# Kennel services dedicated to LE community?



## Cameron County K9 (Mar 29, 2016)

Morning, I have 17 years with the DHS and recently relocated to South Texas. We ran into issues finding a good kennel for our male DDR. Wife and I are in the process of starting our own kennel. We have our LLC, bought a couple acres next to our home and we will start boarding in the near future to the general public. We recently toured the local kennel that houses (contract), the local Feds K9s. We almost lost our lunch after viewing the facility. Our end game is to provide a service to the Local State, County and possibly Federal LE community that we have not seen. We want to strictly board working K9s. After that wake up call, my wife and I decided that we can do much better and plan to offer this service. My question is, do you Officers have trouble finding a trusted professional kenneling service? I understand that lots of K9s live with the handlers, but some do not and some agencies contract out. Everyone goes on vacation, training, has in house kennel issues etc. I'm about 6 miles from the Mexican border and every PD in my area, Sherriffs Dept, and CBP, BP has a ton of K9s. We would also like to provide an area for Handlers to conduct nose work and bite work. Your thoughts would be greatly appreciated. I'm located in Cameron County, outside of Harlingen TX.

Tks Billy


----------



## RZZNSTR (Jan 24, 2015)

Greetings!
I am no longer a working Handler but when I had my patrol dog it was always an issue with where to kennel him when we were away. We ended up bringing someone into the house that I trusted with him. Additionally, when I was a Handler for the Feds we kenneled our dogs in a private kennel that the agency contracted with. So with him I never had an issue with that. 

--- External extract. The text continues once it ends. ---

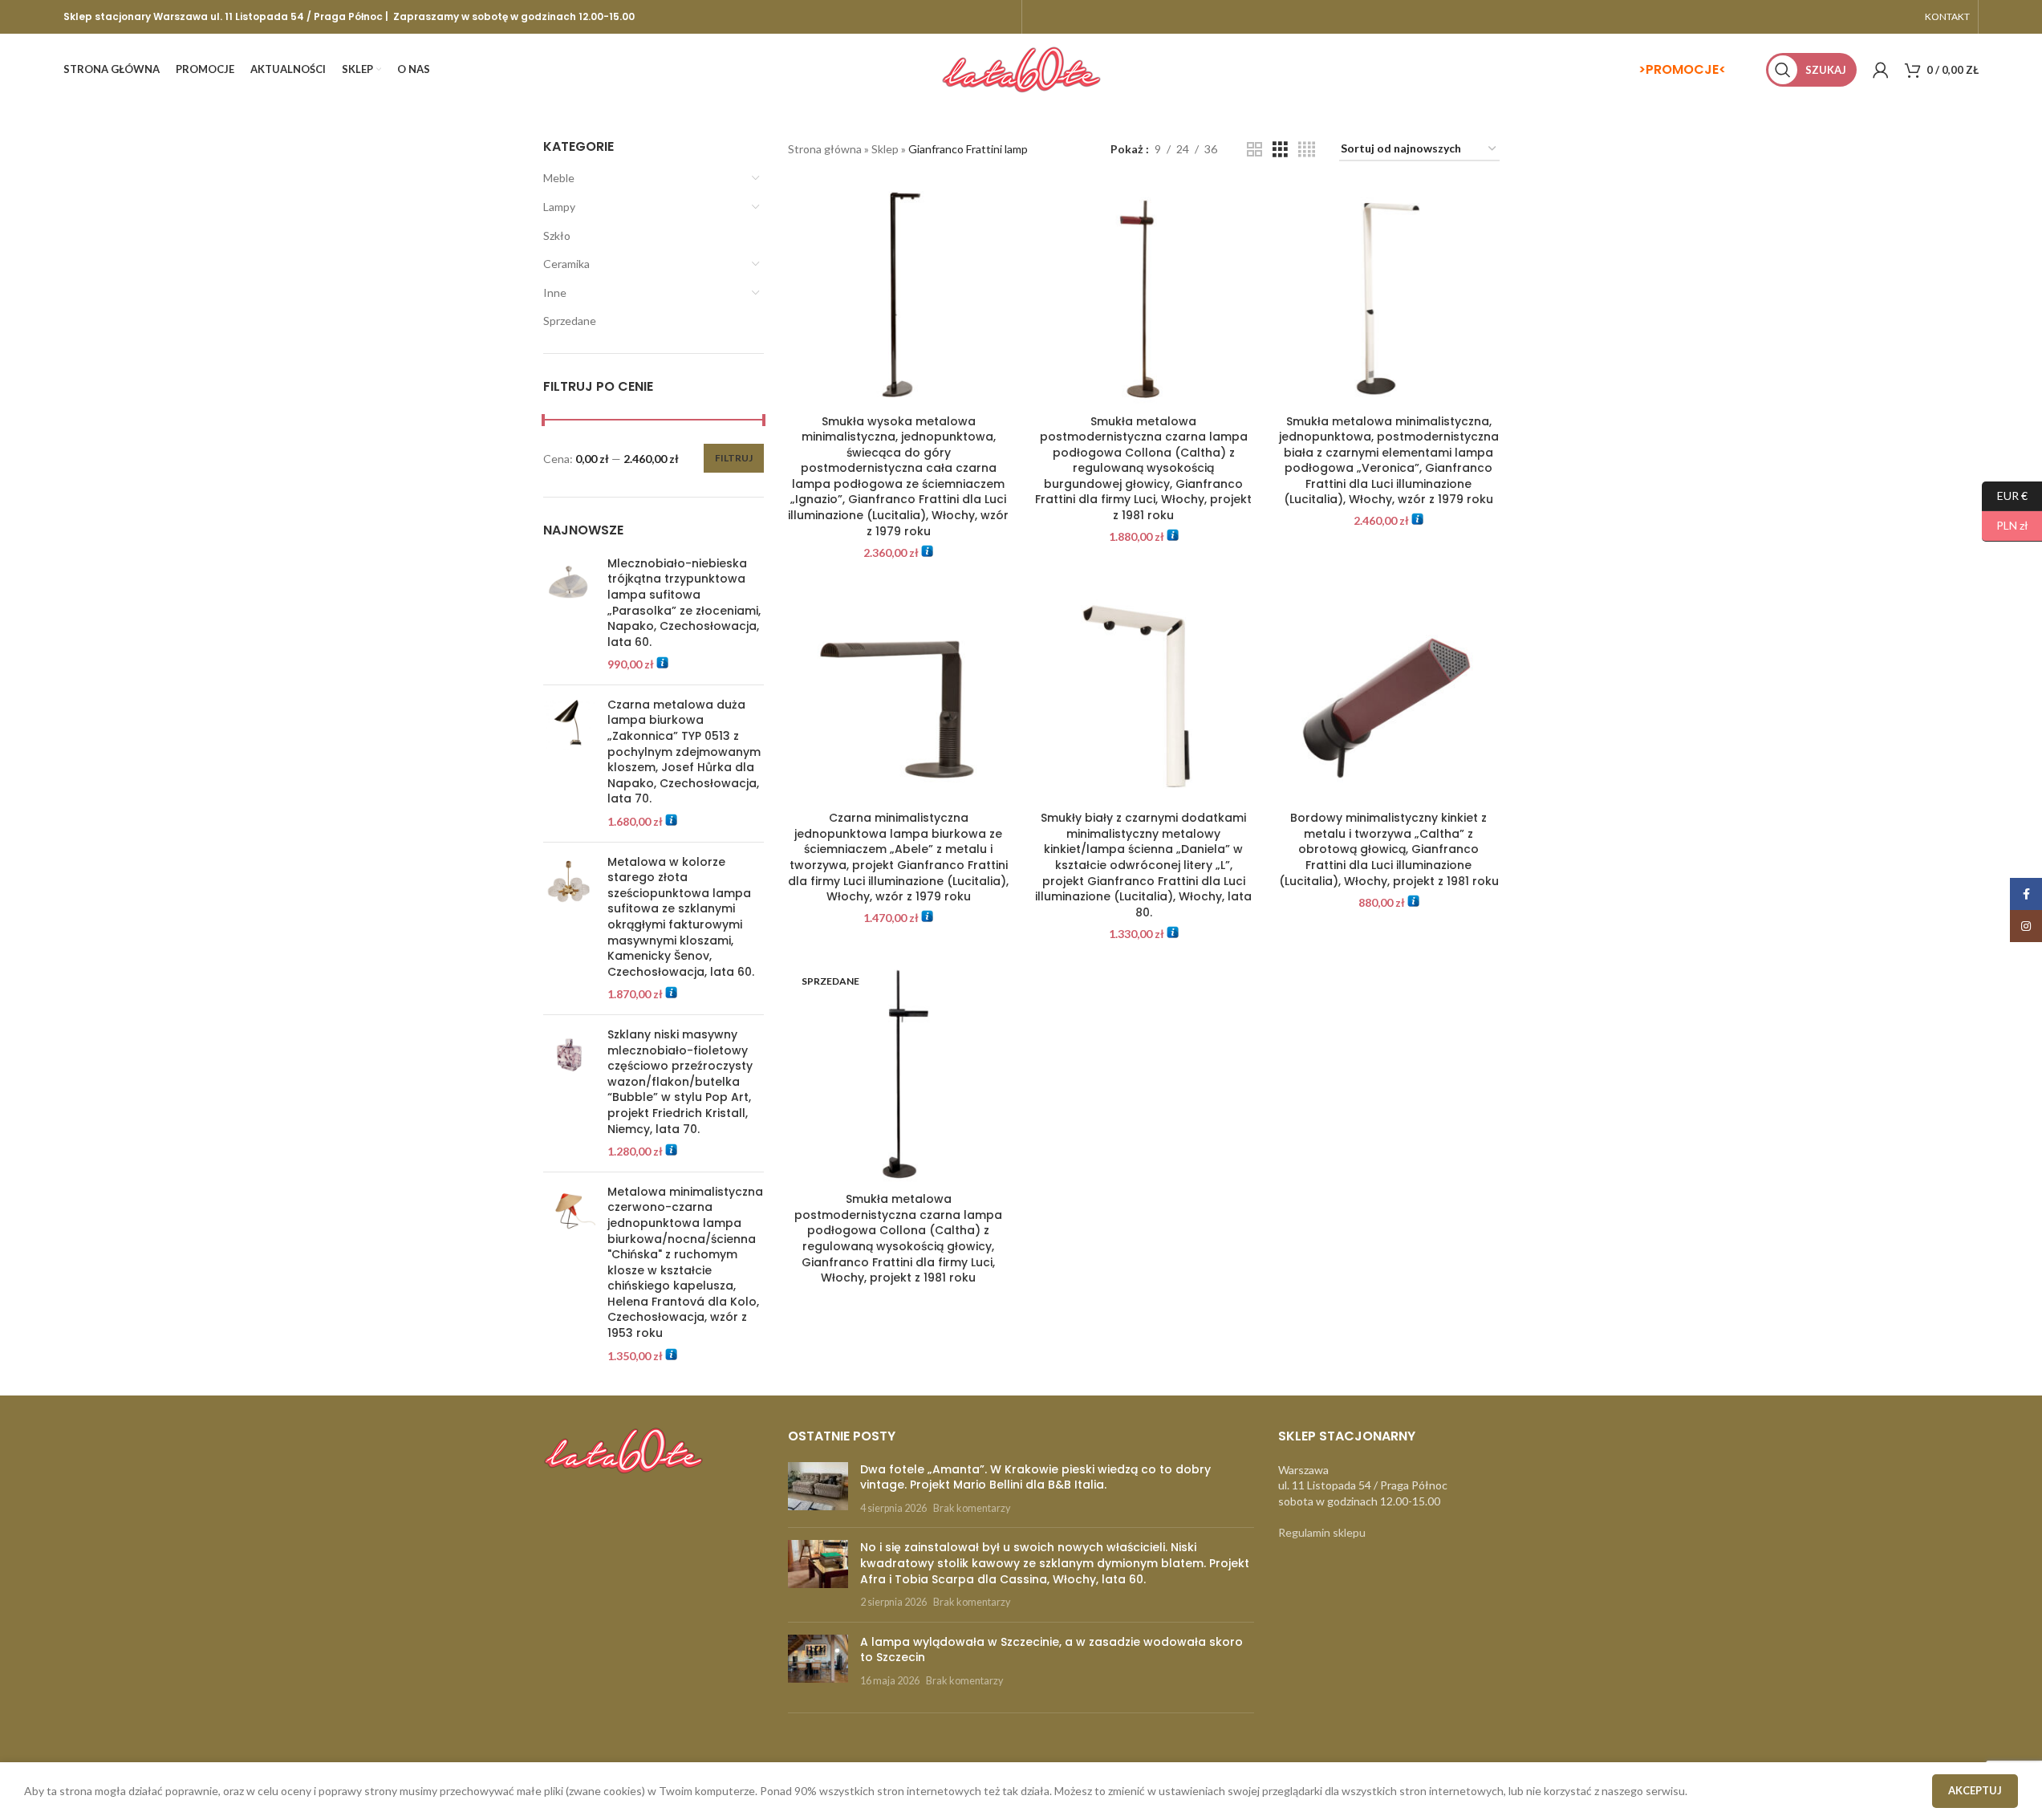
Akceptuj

I think you may be on to a niche market here. If you keep it to only current LEO working dogs you may have a very narrow window of clientele, which could be good and bad.

If you could get the contract with CBP along with providing boarding of for LEO K9s it could keep you in the black, providing you want that much work!

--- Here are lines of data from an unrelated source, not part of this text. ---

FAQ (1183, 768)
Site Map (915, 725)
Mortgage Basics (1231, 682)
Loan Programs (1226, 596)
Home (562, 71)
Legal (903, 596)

If there was someone in my area that provided an LEO "based" kennel I'd probably use them for my GSD.

Good luck with the new business!


----------



## Slamdunc (Dec 6, 2007)

I don't see why you would limit your business to LE K-9's. If I was in your shoes, I'd open the business up to the general public, the bulk of the boarding market. I would also have some kennels set aside for LE dogs that need to be boarded. Unless, you feel the demand will be so large that you wouldn't be able to house or accommodate a pet clientele. 

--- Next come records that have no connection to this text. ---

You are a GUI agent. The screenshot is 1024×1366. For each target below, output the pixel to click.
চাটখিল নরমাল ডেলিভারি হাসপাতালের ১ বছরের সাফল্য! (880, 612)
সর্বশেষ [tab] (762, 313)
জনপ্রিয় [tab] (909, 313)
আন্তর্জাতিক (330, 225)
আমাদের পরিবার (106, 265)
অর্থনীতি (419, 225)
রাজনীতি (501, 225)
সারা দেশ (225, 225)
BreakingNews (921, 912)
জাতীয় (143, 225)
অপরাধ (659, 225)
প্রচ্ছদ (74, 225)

My PD has a separate area in our animal control facility for kenneling our K-9's when we go away on vacation. The city spent about $8 million on this facility a year or two ago, it is large and pretty state of the art. When I go away, my dogs go to a local Kennel that I trust and I pay myself to keep my dogs there. I feel better knowing my dogs are with the folks at a local Kennel operation. It's expensive, but I have peace of mind. Now, my newest dog will be housed strictly at our Animal Control facility. Boru, is not to be handled by anyone else but me. I would worry for the kennel staff if they tried to walk him, I know he would nail anyone else who put a leash on him. He has demonstrated this very recently.


----------



## Cameron County K9 (Mar 29, 2016)

I appreciate the posts. We will be open to the general public but eventually we would like to offer our services strictly to the LE community. We appreciate the public service that you guys provide and in return we would like to Taylor our business to helping out the handlers and working dogs in our area. Cleanliness and security will be our biggest factors here. Hope to see some more posts. Thanks guys


----------